* **SOURCE DOCUMENT**:
•••••

The Bisi Alimi Foundation (BAF) is a non-profit organization founded in 2015, and registered in England and Wales, but operating in Nigeria as a result of the Same Sex Marriage Prohibition Act 2013 (SSMPA). The foundation aspires to create a Nigeria in which everyone is treated equally, regardless of sexual orientation or gender identity.

Bisi Alimi is the founder and director of Bisi Alimi Foundation. In 2019 Bisi Alimi Foundation, in partnership with Elton John AIDS Foundation, organised a Gay Pride event in Nigeria; the event tagged “Night of Diversity 2019” held in Lagos, Tuesday 29 October 2019. In 2018 money from the Whitsun Tournament outreach campaign was allocated to Bisi Alimi Foundation. Whitsun Tournament Outreach campaign supports an LGBT organisation, movement or initiative abroad.

== Initiative(s) ==
The foundation organises a fellowship for young leaders known as the Rainbow Academy Fellowship, which equips young LGBTIQ+ leaders with skills in community organising, advocacy, and activism. The fellowship brings together queer people from across Nigeria, while the 2026 edition was specifically for those based in Lagos, Ogun, and Oyo states.

•••••

* **DATASET CONTENT**:
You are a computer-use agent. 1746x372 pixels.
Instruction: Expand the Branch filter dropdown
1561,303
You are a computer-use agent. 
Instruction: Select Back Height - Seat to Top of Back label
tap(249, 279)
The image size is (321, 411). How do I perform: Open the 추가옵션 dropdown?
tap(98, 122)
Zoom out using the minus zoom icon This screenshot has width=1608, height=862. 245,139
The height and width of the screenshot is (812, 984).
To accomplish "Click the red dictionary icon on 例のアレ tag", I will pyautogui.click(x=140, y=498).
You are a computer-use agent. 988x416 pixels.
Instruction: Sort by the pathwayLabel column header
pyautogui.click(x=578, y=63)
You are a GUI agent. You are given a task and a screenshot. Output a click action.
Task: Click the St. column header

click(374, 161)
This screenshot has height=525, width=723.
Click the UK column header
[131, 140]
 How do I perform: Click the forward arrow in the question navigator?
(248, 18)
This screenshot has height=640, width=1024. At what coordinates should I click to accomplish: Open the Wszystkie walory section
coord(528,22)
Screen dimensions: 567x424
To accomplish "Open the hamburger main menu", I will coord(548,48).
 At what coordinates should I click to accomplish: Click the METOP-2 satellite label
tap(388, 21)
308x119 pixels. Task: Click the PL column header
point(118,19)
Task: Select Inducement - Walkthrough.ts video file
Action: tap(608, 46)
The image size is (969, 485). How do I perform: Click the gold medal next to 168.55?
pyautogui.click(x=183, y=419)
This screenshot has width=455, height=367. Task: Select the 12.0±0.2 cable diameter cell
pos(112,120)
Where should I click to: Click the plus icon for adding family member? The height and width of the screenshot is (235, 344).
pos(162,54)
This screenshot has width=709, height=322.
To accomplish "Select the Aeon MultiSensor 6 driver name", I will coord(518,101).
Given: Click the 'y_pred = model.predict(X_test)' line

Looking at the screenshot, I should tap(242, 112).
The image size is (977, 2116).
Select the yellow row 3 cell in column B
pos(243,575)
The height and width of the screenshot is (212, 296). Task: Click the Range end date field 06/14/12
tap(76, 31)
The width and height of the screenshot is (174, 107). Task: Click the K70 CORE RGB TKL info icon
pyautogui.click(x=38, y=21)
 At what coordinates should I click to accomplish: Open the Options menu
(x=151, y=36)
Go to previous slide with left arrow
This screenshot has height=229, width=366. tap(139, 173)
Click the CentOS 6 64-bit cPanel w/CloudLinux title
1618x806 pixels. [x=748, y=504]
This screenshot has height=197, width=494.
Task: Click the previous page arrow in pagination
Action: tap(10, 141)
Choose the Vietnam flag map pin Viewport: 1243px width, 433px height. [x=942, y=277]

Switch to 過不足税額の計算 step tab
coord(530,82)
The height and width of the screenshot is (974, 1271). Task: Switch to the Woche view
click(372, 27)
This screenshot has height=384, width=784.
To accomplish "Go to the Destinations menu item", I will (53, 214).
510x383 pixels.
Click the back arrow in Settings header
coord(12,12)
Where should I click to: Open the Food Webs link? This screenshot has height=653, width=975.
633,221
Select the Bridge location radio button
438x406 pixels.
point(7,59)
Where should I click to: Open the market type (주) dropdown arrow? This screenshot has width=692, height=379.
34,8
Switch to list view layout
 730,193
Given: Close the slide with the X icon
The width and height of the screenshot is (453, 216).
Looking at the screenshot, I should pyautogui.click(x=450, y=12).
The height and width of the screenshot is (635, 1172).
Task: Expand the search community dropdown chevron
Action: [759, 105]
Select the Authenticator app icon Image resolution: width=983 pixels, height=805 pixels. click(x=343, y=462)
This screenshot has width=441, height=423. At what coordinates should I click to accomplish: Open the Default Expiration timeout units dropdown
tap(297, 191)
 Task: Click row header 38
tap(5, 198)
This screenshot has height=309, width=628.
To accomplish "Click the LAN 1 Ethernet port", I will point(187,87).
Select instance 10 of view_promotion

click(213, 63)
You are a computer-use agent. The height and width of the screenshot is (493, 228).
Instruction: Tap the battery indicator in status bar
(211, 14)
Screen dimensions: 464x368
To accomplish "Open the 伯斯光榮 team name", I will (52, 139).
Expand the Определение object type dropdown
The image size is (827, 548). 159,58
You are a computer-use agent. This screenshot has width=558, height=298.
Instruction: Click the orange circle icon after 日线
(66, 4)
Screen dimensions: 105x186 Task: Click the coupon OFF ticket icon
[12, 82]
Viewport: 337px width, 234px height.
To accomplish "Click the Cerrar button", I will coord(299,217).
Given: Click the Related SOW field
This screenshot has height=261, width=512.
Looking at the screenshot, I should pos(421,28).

•••••

* **WORK INSTRUCTION 1**:
In the passage on the Bisi Alimi Foundation, restate the part from "The Bisi Alimi" to "or initiative abroad.", swapping "non-profit organization" for "charity".
* **WORK INSTRUCTION 2**:
Answer these from the passage on the Bisi Alimi Foundation:
(a) In what year was the foundation founded?
(b) In which city was "Night of Diversity 2019" held?
(c) What is the name of the foundation's fellowship for young leaders?

* **ANSWER SPACE 1**:
The Bisi Alimi Foundation (BAF) is a charity founded in 2015, and registered in England and Wales, but operating in Nigeria as a result of the Same Sex Marriage Prohibition Act 2013 (SSMPA). The foundation aspires to create a Nigeria in which everyone is treated equally, regardless of sexual orientation or gender identity.

Bisi Alimi is the founder and director of Bisi Alimi Foundation. In 2019 Bisi Alimi Foundation, in partnership with Elton John AIDS Foundation, organised a Gay Pride event in Nigeria; the event tagged “Night of Diversity 2019” held in Lagos, Tuesday 29 October 2019. In 2018 money from the Whitsun Tournament outreach campaign was allocated to Bisi Alimi Foundation. Whitsun Tournament Outreach campaign supports an LGBT organisation, movement or initiative abroad.

* **ANSWER SPACE 2**:
(a) 2015
(b) Lagos
(c) The Rainbow Academy Fellowship